A Date with the Attorney General’s Office: How Should I Prepare

If you and your partner separate, chances are, if a child is involved, you might find yourself in Child Support Court or the Attorney General’s office, come prepared. Here’s how:

What to To

If you get documents hand delivered by an Officer, this means that you were “served” with a lawsuit, in this case a custody suit. The “pleadings” or documents you receive will include either a request for an “adjudication of parentage” (naming someone the father of the children) and/or requesting that the separated parents be granted rights and obligations as to the children. At the back of the documents, there will be a notice of hearing. You need to show up on time to do the hearing and dress conservatively.

What to Bring

For either appearance, they will usually request that you bring the following series of documents: paycheck stubs, W-2s, taxes for a couple of years, any additional document that evidences income. Make sure to bring your documentation on the day of the hearing or appointment. Tip: Bring any document that shows proof of any payment made directly to your ex-partner or in purchase made for the child (that was made after the separation), so that you can request credit for any monies paid.

What to Say

When you arrive to your hearing, make sure to check in (every place is different so ask the front desk or an officer). Normally, an attorney from the AG’s office will talk to each parent separately and explain that the Attorney General does not represent you or your ex-partner but instead represents the state of Texas. Understand that their job is not to advice you, simply they give you your options in the lawsuit. You will be asked to state whether you and and your partner have an agreement or not. If you do not have an agreement then you will face the Judge for a hearing where you can 1) Represent yourself or 2) Hire an attorney to represent you in the proceeding.

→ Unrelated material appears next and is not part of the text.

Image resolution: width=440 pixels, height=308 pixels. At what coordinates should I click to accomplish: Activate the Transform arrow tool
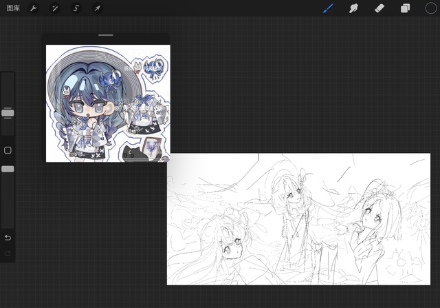tap(97, 8)
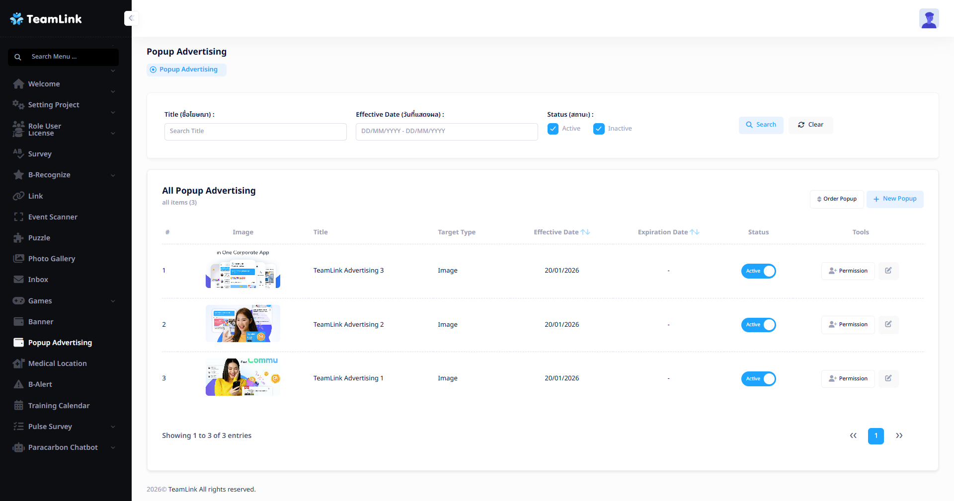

Before you say yes I agree, understand what you are agreeing to. The following are some of the decisions that are made in these custody Final Orders:

 

Rights:

 

  1. Whether parents will be named joint managing conservators or sole managing conservators of the children ;
  2. Who has the exclusive right to determine the residence of the children (aka who will be primary) and whether that person will have a geographical restriction (aka will they be ordered to stay in the current county or can they move away)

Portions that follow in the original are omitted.